Understanding the Recent Ruling on Conflict Minerals

Existing Global Trade Management and Supply Chain Technology will need to Adapt to these Regulations

The US Securities and Exchange Commission (SEC) has proposed regulations that require US and certain foreign companies to report the use of “conflict minerals” from the Democratic Republic of the Congo (DRC) or adjoining countries in their products.

Conflict minerals are mined under conditions of armed conflict and human rights abuse. Areas notably affected are in the eastern parts of Africa, where various armed rebel groups within the DRC are largely responsible for using these natural resources to finance continued fighting, but neighboring countries such as Burundi, Rwanda and Uganda have also profited significantly. Conflict minerals mined in the DRC are typically passed through various intermediaries before being finally purchased.

At present, four minerals are listed as conflict minerals:

  • Columbite-tantalite, or commonly known as Coltan – used primarily in the production of capacitors, hearing aids, pacemakers, airbags, GPS, ignition systems, anti-lock braking systems, laptop computers, mobile phones, video game consoles, cameras, etc.
  • Cassiterite – used in production of tin, a common component of biocides, fungicides, high performance paint manufacturing, etc.
  • Wolframite – an important source of tungsten, used in fishing weights, dart tips and golf club heads, in addition to use in other metalworking tools.
  • Gold – used in jewelry, electronics and dental products.

In practical terms, what does this ruling mean for companies whose products use these minerals? According to the National Retail Federation, the regulations will apply not only to manufacturers but also to retailers considered to be “contracting to manufacture” private-label merchandise.

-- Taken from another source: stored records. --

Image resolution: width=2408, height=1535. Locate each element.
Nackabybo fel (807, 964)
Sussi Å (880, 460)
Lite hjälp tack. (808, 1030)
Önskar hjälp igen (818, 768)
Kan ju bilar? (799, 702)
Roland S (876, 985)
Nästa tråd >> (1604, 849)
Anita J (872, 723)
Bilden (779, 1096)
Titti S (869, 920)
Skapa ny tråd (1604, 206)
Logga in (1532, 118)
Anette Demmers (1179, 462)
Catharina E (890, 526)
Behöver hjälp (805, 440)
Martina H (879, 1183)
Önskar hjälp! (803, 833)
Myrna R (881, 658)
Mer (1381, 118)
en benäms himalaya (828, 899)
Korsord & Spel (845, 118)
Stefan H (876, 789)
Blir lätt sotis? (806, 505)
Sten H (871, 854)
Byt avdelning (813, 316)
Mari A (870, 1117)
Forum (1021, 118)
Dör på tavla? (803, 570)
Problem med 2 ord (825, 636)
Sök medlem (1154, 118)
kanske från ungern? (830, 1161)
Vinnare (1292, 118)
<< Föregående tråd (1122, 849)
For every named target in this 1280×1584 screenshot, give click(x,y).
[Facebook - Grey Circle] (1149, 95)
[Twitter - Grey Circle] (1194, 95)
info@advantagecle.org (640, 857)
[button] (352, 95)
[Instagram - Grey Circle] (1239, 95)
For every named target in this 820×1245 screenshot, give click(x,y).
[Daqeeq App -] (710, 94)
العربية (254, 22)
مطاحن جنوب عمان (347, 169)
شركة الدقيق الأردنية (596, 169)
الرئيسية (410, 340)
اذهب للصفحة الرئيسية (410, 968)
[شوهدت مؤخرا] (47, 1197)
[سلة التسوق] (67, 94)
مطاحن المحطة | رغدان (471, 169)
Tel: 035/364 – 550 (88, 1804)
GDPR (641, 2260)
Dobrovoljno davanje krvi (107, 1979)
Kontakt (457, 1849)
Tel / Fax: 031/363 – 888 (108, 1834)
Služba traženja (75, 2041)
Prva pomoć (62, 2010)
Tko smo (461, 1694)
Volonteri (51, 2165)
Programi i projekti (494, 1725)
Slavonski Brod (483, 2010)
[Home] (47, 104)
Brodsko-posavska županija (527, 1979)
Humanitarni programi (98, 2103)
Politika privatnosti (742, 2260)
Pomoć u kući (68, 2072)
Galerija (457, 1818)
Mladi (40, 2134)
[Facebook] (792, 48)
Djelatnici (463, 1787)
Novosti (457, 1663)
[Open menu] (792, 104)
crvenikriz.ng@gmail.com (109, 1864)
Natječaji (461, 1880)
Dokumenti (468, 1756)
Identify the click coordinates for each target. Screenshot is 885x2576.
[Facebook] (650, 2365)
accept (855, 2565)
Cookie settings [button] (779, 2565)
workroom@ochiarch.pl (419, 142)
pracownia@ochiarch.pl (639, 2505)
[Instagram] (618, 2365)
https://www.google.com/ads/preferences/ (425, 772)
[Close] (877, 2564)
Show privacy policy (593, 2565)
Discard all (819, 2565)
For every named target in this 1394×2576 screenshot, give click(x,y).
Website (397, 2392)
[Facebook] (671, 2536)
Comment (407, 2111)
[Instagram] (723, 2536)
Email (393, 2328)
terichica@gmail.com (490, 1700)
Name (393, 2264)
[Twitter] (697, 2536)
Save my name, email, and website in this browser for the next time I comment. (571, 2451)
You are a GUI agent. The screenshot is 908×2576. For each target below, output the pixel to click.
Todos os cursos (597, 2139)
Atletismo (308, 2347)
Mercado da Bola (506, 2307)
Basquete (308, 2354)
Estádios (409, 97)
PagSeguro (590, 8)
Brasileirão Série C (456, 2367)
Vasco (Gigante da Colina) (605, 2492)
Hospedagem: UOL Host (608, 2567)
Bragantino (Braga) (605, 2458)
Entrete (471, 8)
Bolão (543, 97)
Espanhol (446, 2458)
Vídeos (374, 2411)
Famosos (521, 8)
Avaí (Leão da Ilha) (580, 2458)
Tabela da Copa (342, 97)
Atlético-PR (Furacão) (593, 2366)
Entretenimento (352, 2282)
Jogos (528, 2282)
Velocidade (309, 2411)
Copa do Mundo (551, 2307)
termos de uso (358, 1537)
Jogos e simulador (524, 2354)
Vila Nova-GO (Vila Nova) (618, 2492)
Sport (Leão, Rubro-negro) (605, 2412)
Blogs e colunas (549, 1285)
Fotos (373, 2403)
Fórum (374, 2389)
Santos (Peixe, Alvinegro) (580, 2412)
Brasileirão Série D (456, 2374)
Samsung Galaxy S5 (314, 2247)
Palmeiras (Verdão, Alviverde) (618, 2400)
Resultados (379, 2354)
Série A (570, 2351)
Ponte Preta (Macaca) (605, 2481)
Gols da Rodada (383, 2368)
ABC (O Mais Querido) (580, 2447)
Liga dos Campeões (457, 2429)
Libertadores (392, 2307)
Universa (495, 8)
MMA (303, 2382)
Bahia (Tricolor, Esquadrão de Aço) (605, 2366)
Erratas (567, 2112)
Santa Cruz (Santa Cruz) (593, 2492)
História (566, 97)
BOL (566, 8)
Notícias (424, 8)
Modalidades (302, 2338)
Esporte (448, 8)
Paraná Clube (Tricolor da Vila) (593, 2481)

A retailer simply placing its brand on a generic product would not be covered, but those that have “some actual influence over the manufacturing of that product” would be covered, NRF explained. Retailers selling only third-party merchandise under the product’s own brand rather than the store’s brand are not affected. Companies are able to avoid the disclosure rules if they use recycled or scrap minerals.Companies will have until May 31, 2014, to make their first disclosures about whether the minerals they use are “conflict free,” meaning they did not finance or benefit armed groups in Central Africa. And for two years — four years for smaller firms — companies will be able to disclose simply that they could not determine whether the minerals were helping to finance fighting in the DRC.

Final Thoughts

Existing global trade management and supply chain technology will need to adapt to these regulations. Here are some initial steps companies can take to ensure they are ready for compliance in 2014:

  • Ensure that your source of global trade content lists sanctions against the conflict mineral countries and the minerals themselves.
  • Consider using questionnaires or surveys to determine whether your product suppliers are obtaining minerals from conflicted areas. Much the same way that suppliers certify eligibility for preferential duty treatment, they can also certify that their products do not contain conflict minerals.
  • Perform admissibility reviews on transactions that contain the minerals or products made with the minerals.
  • Update your standard operating procedures to include processes for requesting and capturing declarations from suppliers and for performing transaction reviews.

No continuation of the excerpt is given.